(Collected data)
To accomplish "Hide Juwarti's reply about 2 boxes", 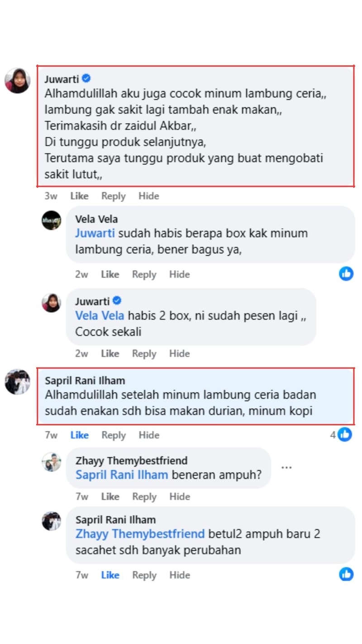I will click(x=180, y=353).
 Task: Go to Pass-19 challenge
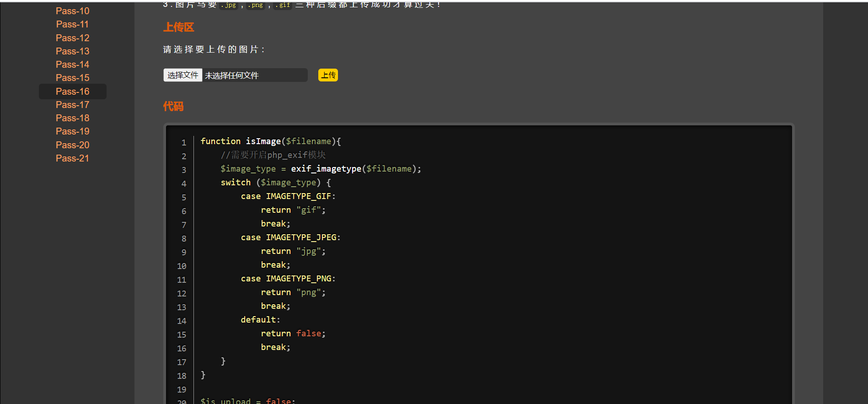tap(72, 131)
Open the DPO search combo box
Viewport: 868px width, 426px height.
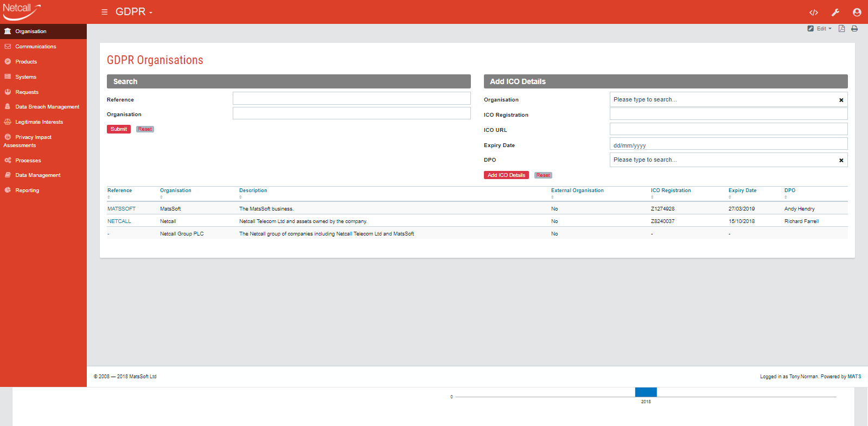click(x=723, y=160)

**YOUR TASK:**
The answer must be an exact copy of the lines from the one containing "Task: Go to Pass-19 challenge" through the last line of the records, with no pictures included.

**RESULT FOR THIS TASK:**
 Task: Go to Pass-19 challenge
tap(72, 131)
Open the DPO search combo box
Viewport: 868px width, 426px height.
click(x=723, y=160)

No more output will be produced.